WIZML by Example - ColdFusion Studio Wizards

This article is the third in a series on customizing the CF Studio IDE. If you haven't read the first two about VTML, see "VTML by Example, Parts 1 and 2" (CFDJ, Vol. 3, issues 6 and 7) for an introduction to the CF Studio extensions, and learn how to use the Visual Tools Markup Language (VTML) to develop the user interfaces for CF Studio extensions. This article demonstrates how to design CF Studio Wizards using the Wizard Markup Language (WIZML).

What Are Custom Wizards?
Custom wizards are step-based dialogs inside CF Studio that ask for user data and solve special tasks based on this data. Put simply, CF Studio Wizards are a series of dialogs that the user goes through sequentially, and when finished generates a new template. Select "New..." from the File menu for a list of installed wizards to choose from (many helpful wizards are available).

The Wizard Markup Language
WIZML, a tag-based markup language, makes custom wizards possible by adding flow control and input processing to VTML-based dialogs.

A wizard consists of a single wizard definition (also known as a wizard profile) file (named .vtm) that defines all pages, user input controls, output parameters, and one or more wizard output template files (named .wml) that use these parameters to generate code. Basically, you have to write a .VTM file that controls the user interface, input parameters, and logical flow of the wizard's steps. Then you define the resulting output pages the wizard generates after the user finishes inputting all data. Each output template file must be named .WML (for Wizard Markup Language) and contain the code the wizard should generate.

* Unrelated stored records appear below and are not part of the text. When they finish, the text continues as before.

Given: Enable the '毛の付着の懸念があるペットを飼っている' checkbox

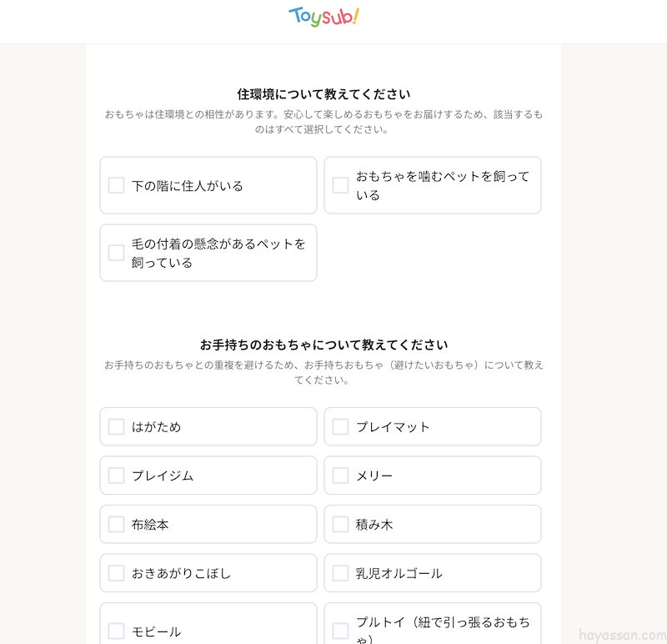Looking at the screenshot, I should point(117,253).
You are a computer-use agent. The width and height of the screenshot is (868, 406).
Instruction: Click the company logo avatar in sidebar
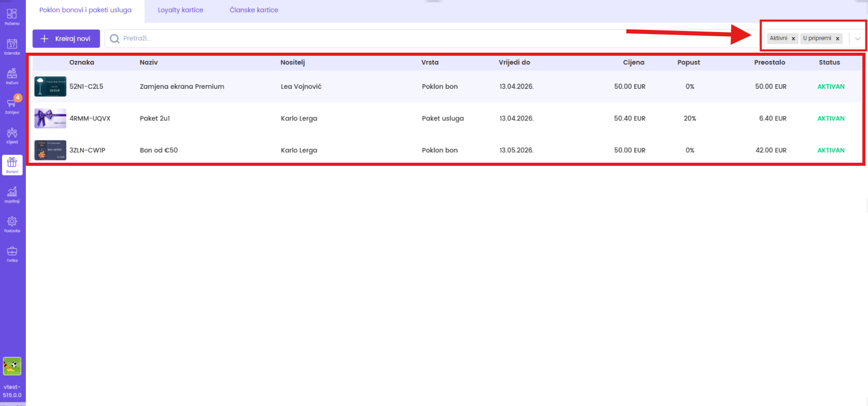tap(12, 366)
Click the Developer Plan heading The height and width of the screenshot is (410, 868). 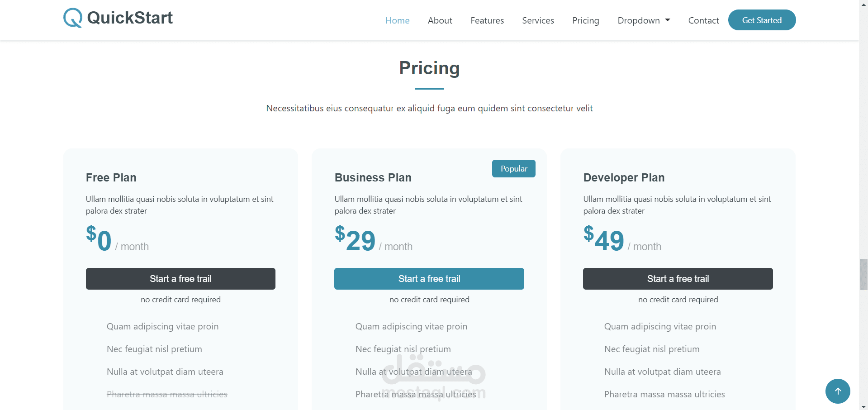624,177
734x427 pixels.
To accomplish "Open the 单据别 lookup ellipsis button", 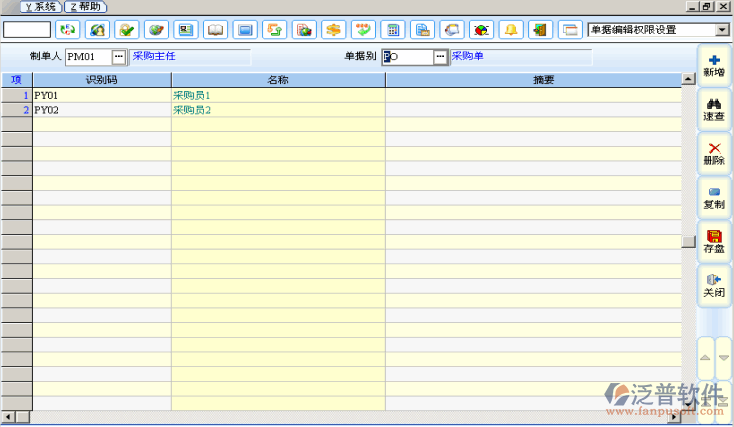I will click(440, 57).
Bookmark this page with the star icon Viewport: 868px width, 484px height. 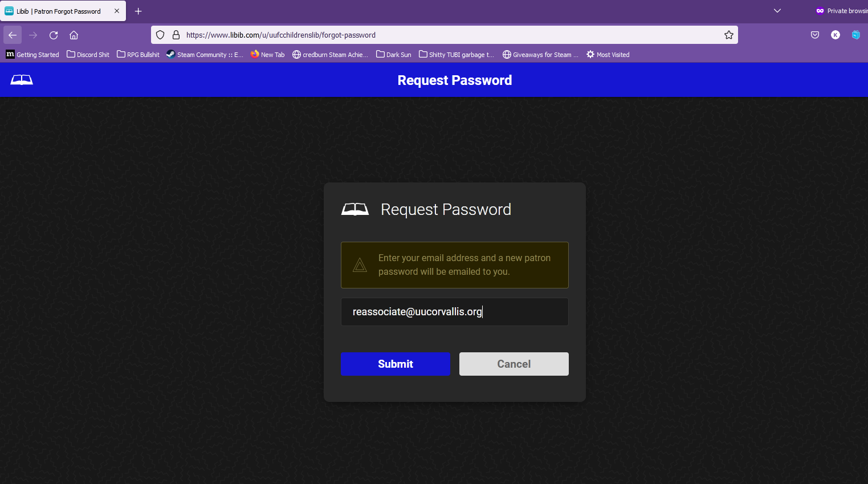click(x=728, y=35)
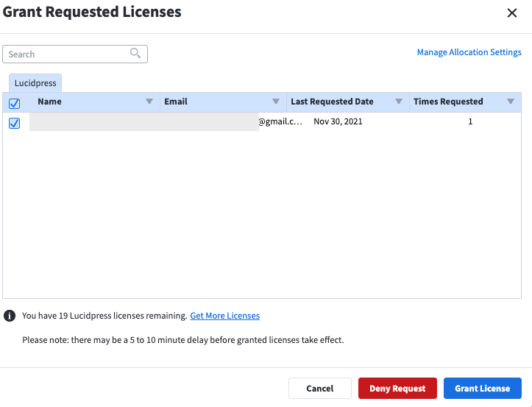Open the Name column filter arrow

(x=149, y=102)
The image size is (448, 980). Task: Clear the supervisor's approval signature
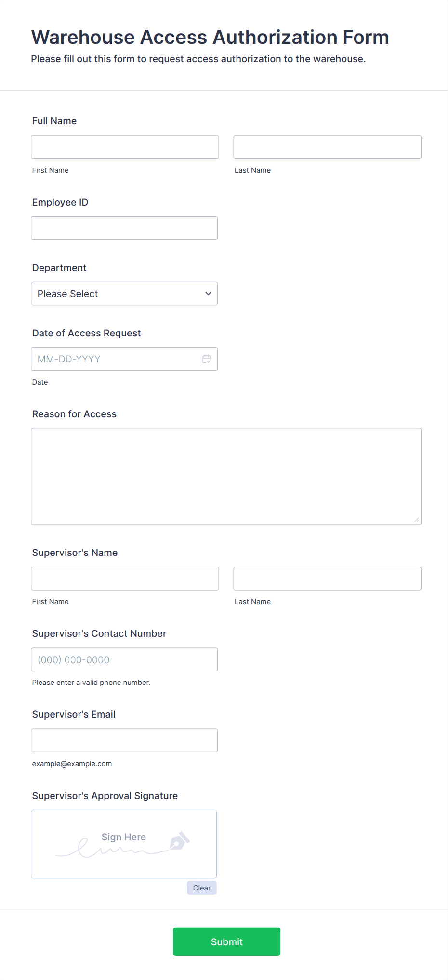201,888
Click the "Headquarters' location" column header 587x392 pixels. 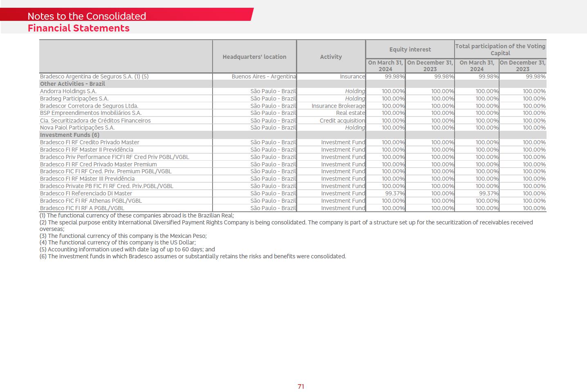[x=254, y=57]
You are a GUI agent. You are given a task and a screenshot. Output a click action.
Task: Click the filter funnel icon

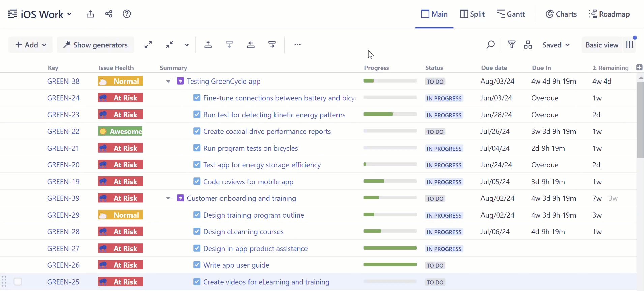511,45
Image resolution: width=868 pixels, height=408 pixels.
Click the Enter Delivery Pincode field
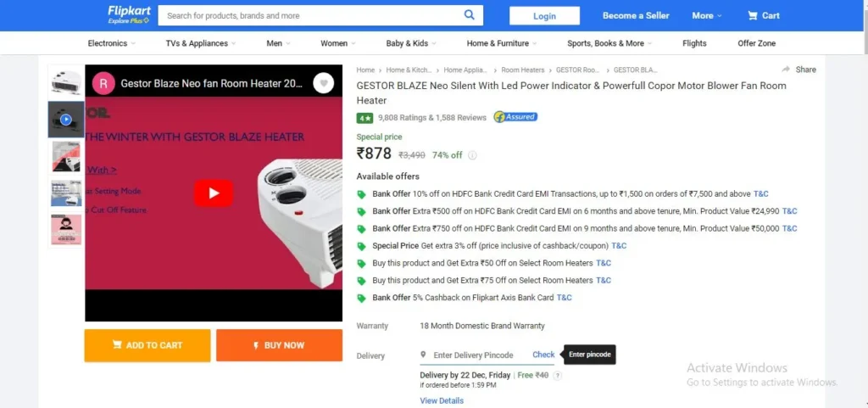click(x=473, y=355)
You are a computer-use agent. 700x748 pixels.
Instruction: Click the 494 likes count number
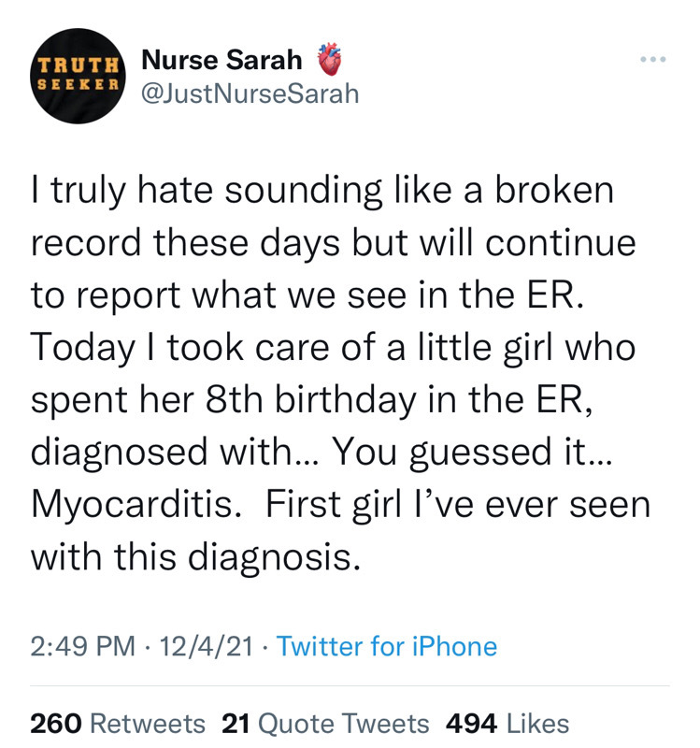point(472,723)
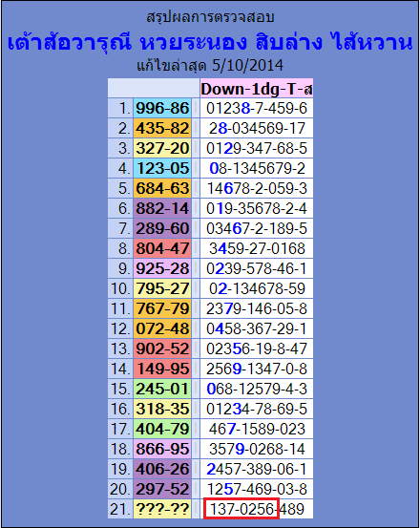Click the orange cell 435-82
Viewport: 420px width, 528px height.
[x=162, y=128]
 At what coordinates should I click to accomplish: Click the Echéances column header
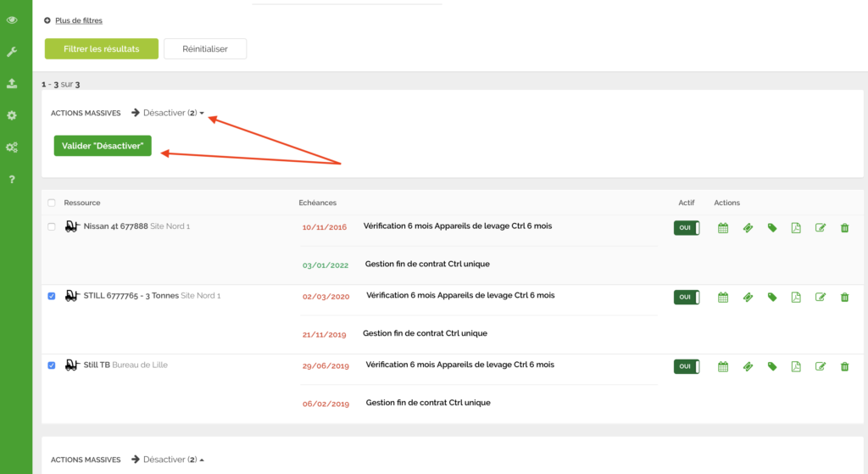(318, 203)
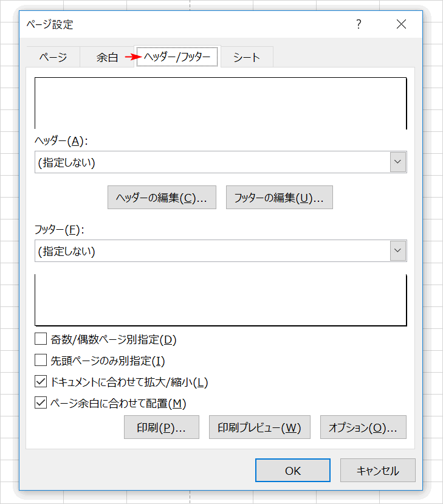The width and height of the screenshot is (443, 504).
Task: Uncheck ドキュメントに合わせて拡大/縮小
Action: (x=41, y=382)
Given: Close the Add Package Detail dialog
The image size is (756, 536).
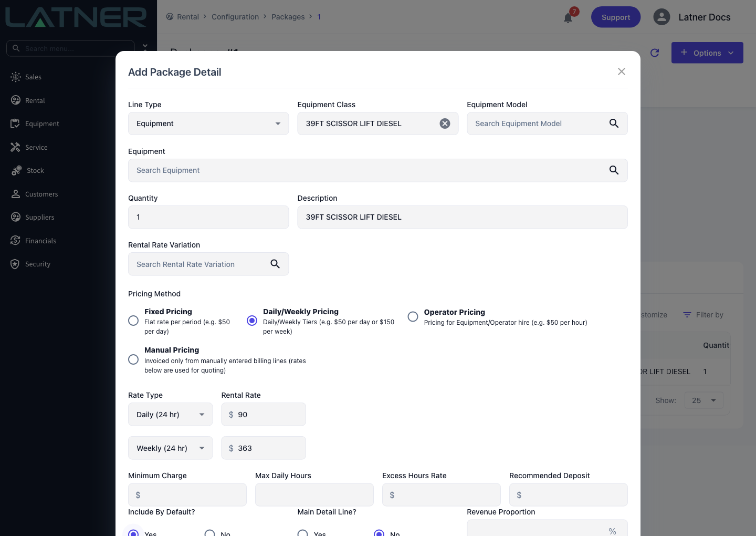Looking at the screenshot, I should tap(622, 71).
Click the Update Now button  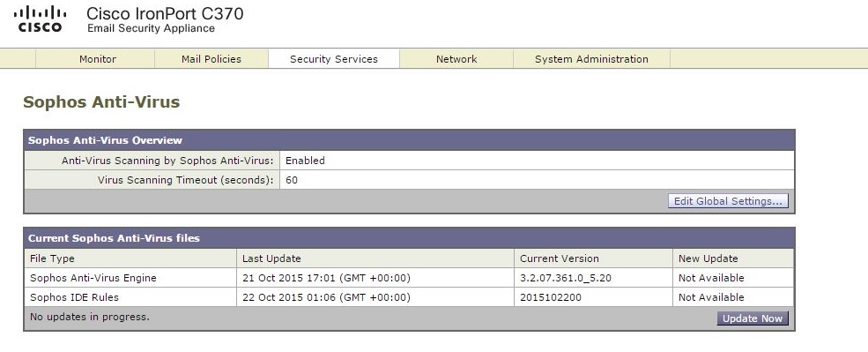(753, 318)
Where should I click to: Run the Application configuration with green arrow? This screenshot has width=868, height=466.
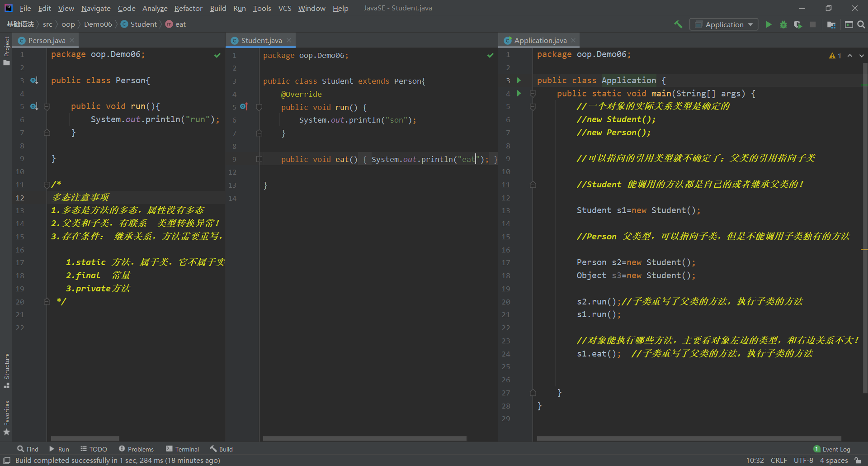click(x=769, y=24)
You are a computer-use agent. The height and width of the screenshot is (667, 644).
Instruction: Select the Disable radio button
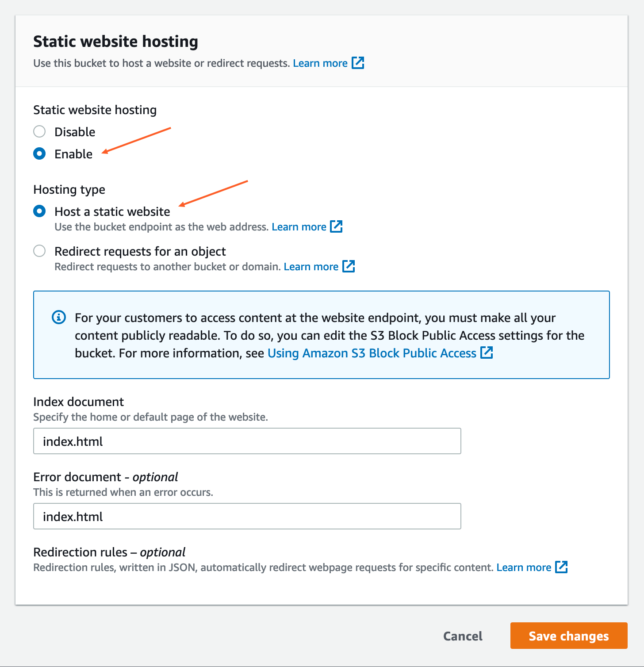(39, 131)
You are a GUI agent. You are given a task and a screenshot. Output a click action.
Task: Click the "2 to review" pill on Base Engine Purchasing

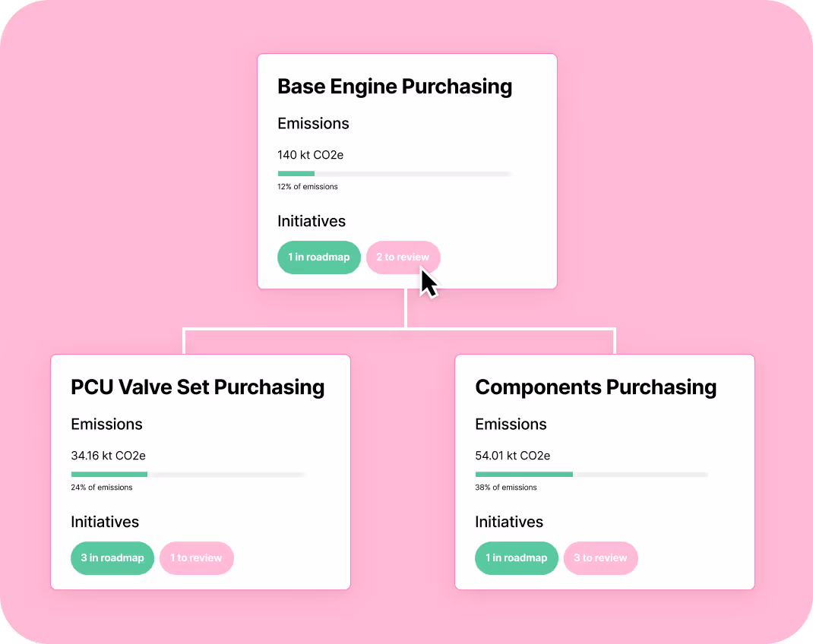pos(403,257)
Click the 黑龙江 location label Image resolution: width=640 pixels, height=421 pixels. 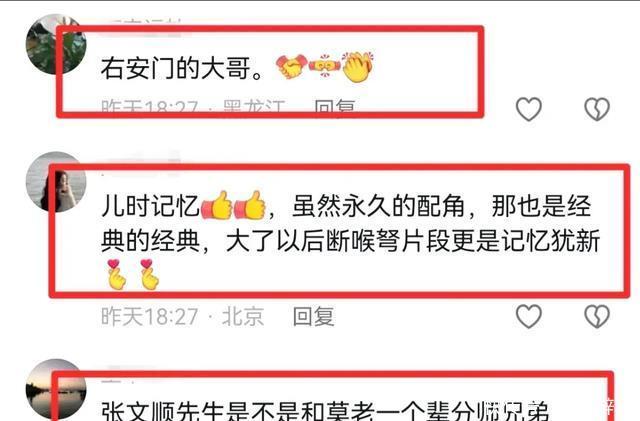tap(253, 106)
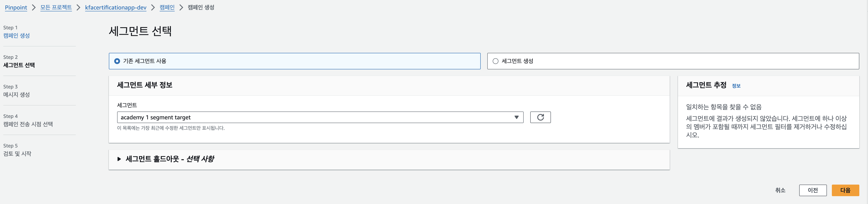This screenshot has width=868, height=204.
Task: Select Step 5 검토 및 시작 in sidebar
Action: pos(17,154)
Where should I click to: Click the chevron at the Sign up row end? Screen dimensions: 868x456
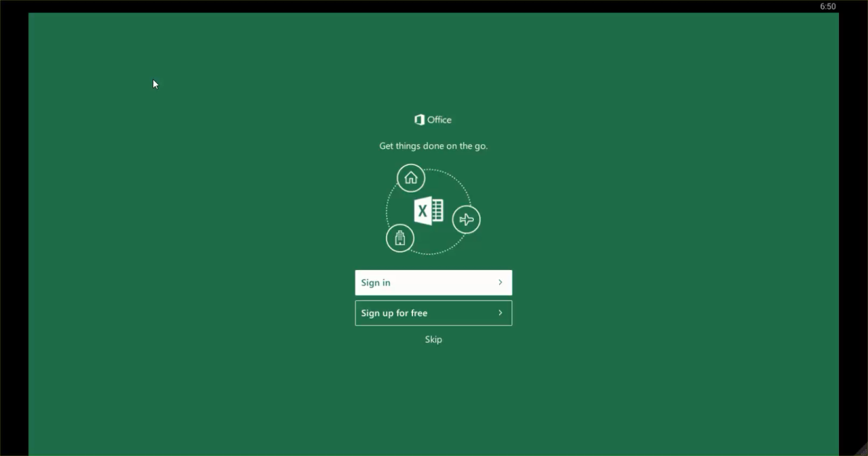pyautogui.click(x=501, y=313)
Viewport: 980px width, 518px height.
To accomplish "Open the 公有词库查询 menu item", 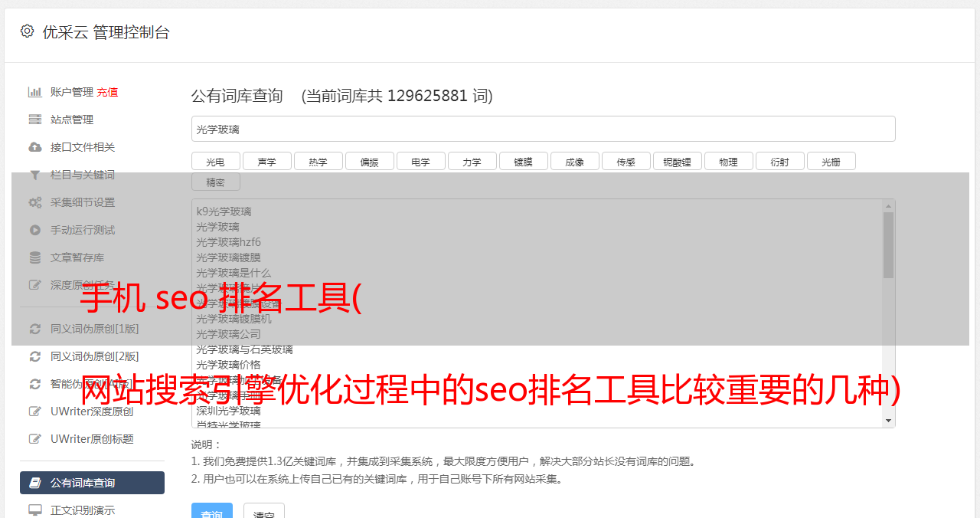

These .WML files are like templates in the sense that you can output all WIZML variables using the $${VariableName} notation. But more on this later. Keep in mind that you'll need to develop two types of files: a .VTM file for controlling the user interface and logical flow of the wizard, as well as at least one .WML file that's used as an output template.

You can deploy a custom-made wizard by placing its .VTM and .WML files in CF Studio's \Wizards\Custom folder, or create your own folder under the \Wizards directory. From now on you can use the freshly deployed wizard by choosing "New..." from the "File" menu.

The Wizard Definition File (.VTM)
An outline of a wizard .VTM file is shown in Listing 1. As you can see, each wizard .VTM file has the <wizard> tag as its root tag. Inside it holds a declarative section (all the <param> tags at the beginning) where you can set up the WIZML variables you'll output in the resulting template. This declarative section is followed by <page></page> blocks that define each wizard page by describing the page's layout inside the <pagelayout> tag and binding the input controls (e.g., textboxes, etc.) to WIZML variables using the <input> tag. Define each wizard step that way, so you'll end up with multiple <page> sections. At the end of the .VTM file you'll notice at least one <template> tag that simply assigns which output .wml templates to process after the wizard's steps are completed by the user.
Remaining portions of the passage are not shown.